Crédit : François Laplante Delagrave

L’auteure, dans son ésotérique Brilliant Traces, excite l’esprit, le for intérieur, la puissance d’évocation de deux êtres atteints dont ne saura jamais d’où provient cet étrange sensation de mal-être même s’ils s’expliquent en filigrane.

Au préalable, l’acuité de la traduction de Maryse Warda, maître en son domaine, reflète avant tout le parcours en solitaires de deux âmes perdues. Soudain, le hasard, l’incongruité des situations, les possibilités surprenantes que peut faire surgir tout acte de « création » investissent autant les comédiens que le terrain dramaturgique. En français, on ressent toute la tragédie de cette proposition. Entre une langue et l’autre, aucune disparité. Les deux réalités se rejoignent.

Une fois de plus, cette fin soudaine, doucereusement hâtive, nous projette dans le monde d’un inconscient devenue forme, rattrape la réalité et nous ramène à l’ordre. La boucle est bouclée, du moins dans ce qu’on imagine.

Des liens qui s’enlisent… et se forment.
Crédit : François Laplante Delagrave

Le décor de Daniel Castonguay, cette cabane au bout du monde, intelligemment construit, où la dureté du bois s’apparente à ces cœurs en crise provisoire et participe de ce huis clos à l’abri des regards, intense, de la découverte de l’amour, geste qui se concrétise dans le dernier « plan » abruptement, sans qu’on s’y attende tout à fait, de façon à la fois agressive, dans le bon sens du terme, que relevant de l’épiphanie. Comme un rituel unificateur des cœurs meurtris et écorchés.

Une comédienne, Mackay, tout de grâce vêtue, une force physique qui fait ses preuves de plus en plus au cinéma. Les planches la réclament et elle sait absolument à quoi s’en tenir. Maxim Gaudette (remplaçant Emile Schneider, qui a dû se désister du projet), troublant dans sa physicalité et sa vulnérabilité qu’il se résigne à assumer. Et elle, encore Mackay, en Rosannah DeLuce (un prénom de fleur, un nom de lumière), bouleversante, investissant la scène, sans nier la présence de l’autre.

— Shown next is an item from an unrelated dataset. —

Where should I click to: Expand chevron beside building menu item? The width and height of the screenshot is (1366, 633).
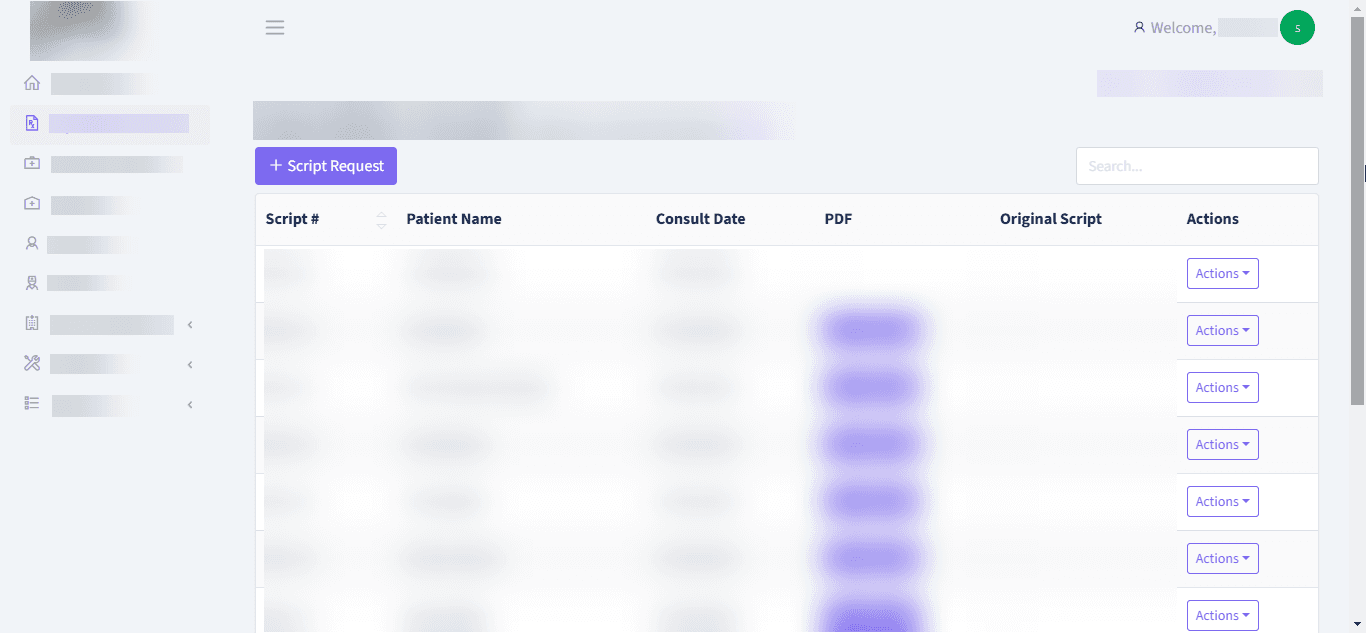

Une fois de plus, cette fin soudaine, doucereusement hâtive, nous projette dans le monde d’un inconscient devenue forme, rattrape la réalité et nous ramène à l’ordre. La boucle est bouclée, du moins dans ce qu’on imagine.

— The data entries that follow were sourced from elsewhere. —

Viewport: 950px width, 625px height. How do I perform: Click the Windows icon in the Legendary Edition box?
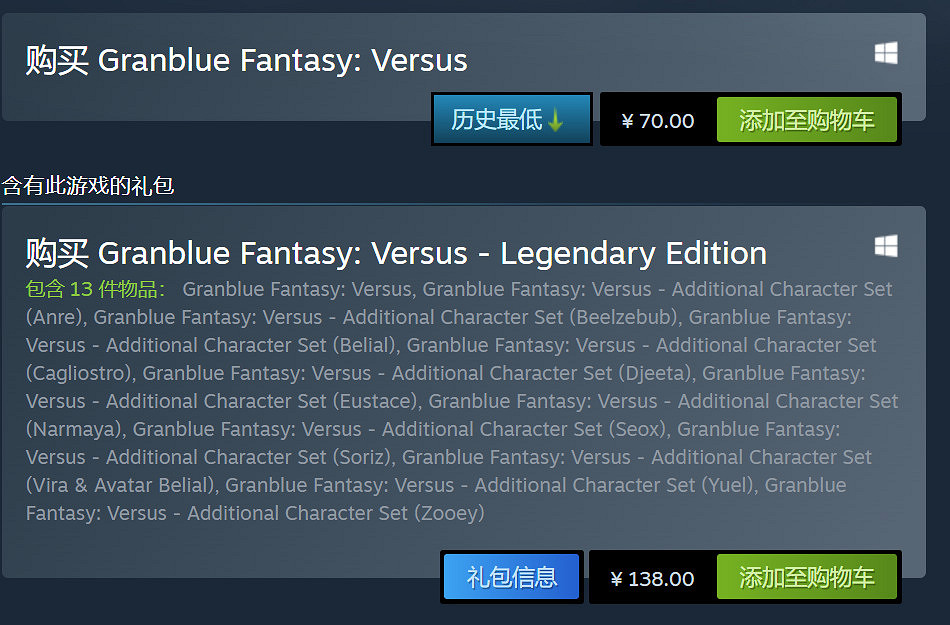point(885,246)
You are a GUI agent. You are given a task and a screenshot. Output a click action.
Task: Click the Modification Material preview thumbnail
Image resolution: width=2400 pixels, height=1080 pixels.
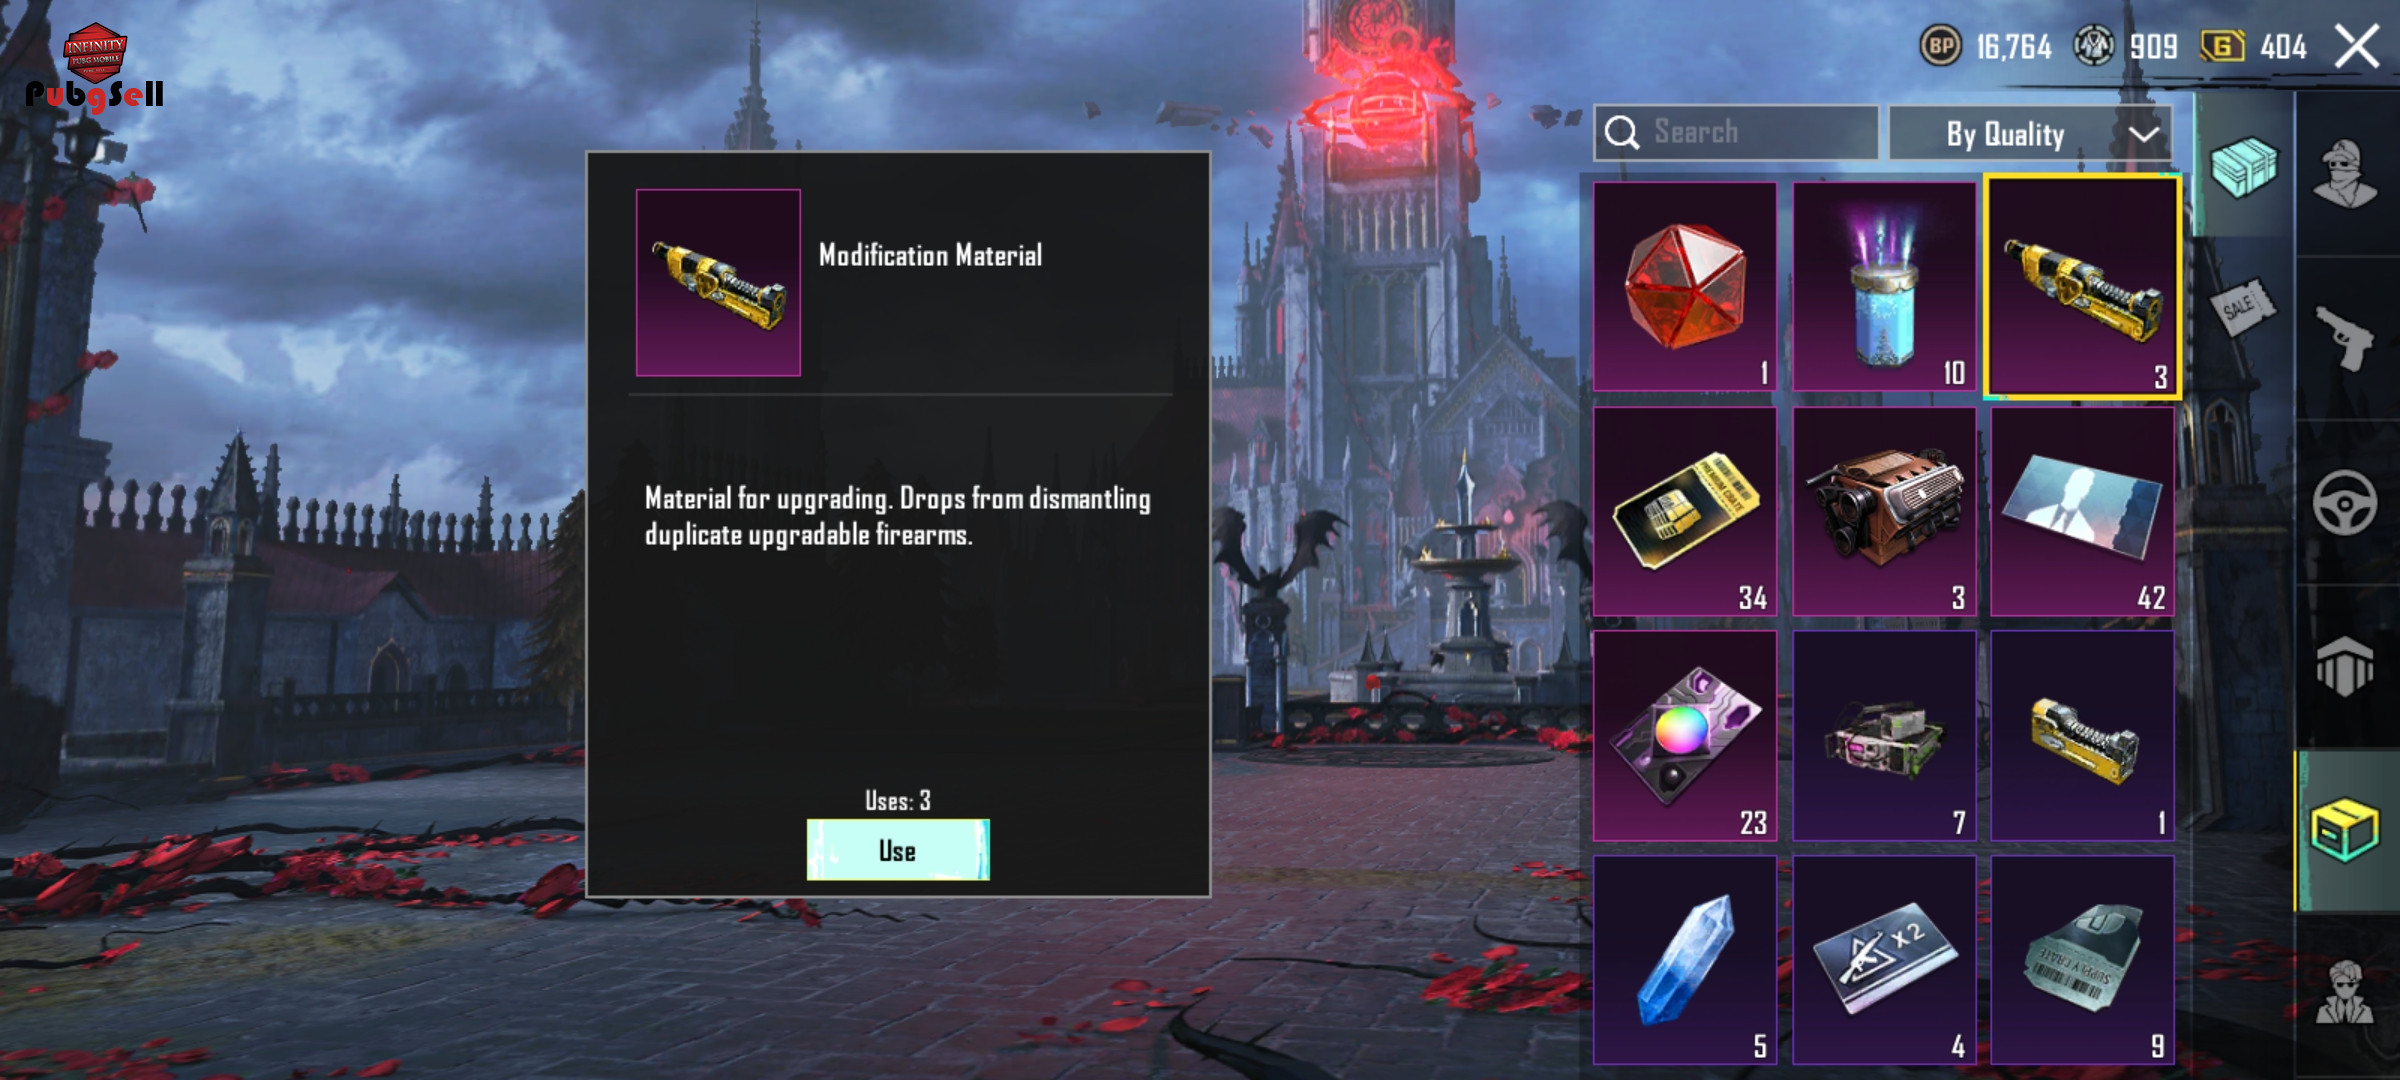click(718, 282)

ÉQUIPE PARTIELLE DE CRÉATION
Texte
Cindy Lou Johnson

Traduction
Maryse Warda
À partir de l’original
en anglais, Brilliant Traces

Mise en scène
Pierre Bernard

Assistance à la mise en scène
Marie-Hélène Dufort

Interprétation
Mylène Mackay
Maxim Gaudette

Crédit : Pierre Manning
(shoot studio)

Décor
Daniel Castonguay
Lumières
Julie Basse
Costumes
Elen Ewing
Musique
Simon Leaza

Durée
1 h 30 min
[Sans entracte ]

Diffusion & Billets @
Théâtre du Rideau Vert
Jusqu’au 10 juin 2023

 

Auditoire (suggéré)
Tout public
[ Déconseillé aux jeunes enfants ]

ÉTOILES FILANTES
★★★★★ Exceptionnel. ★★★★ Très Bon.★★★ Bon.
★★ Moyen. Mauvais. 0 Nul.
½ [ Entre-deux-cotes ]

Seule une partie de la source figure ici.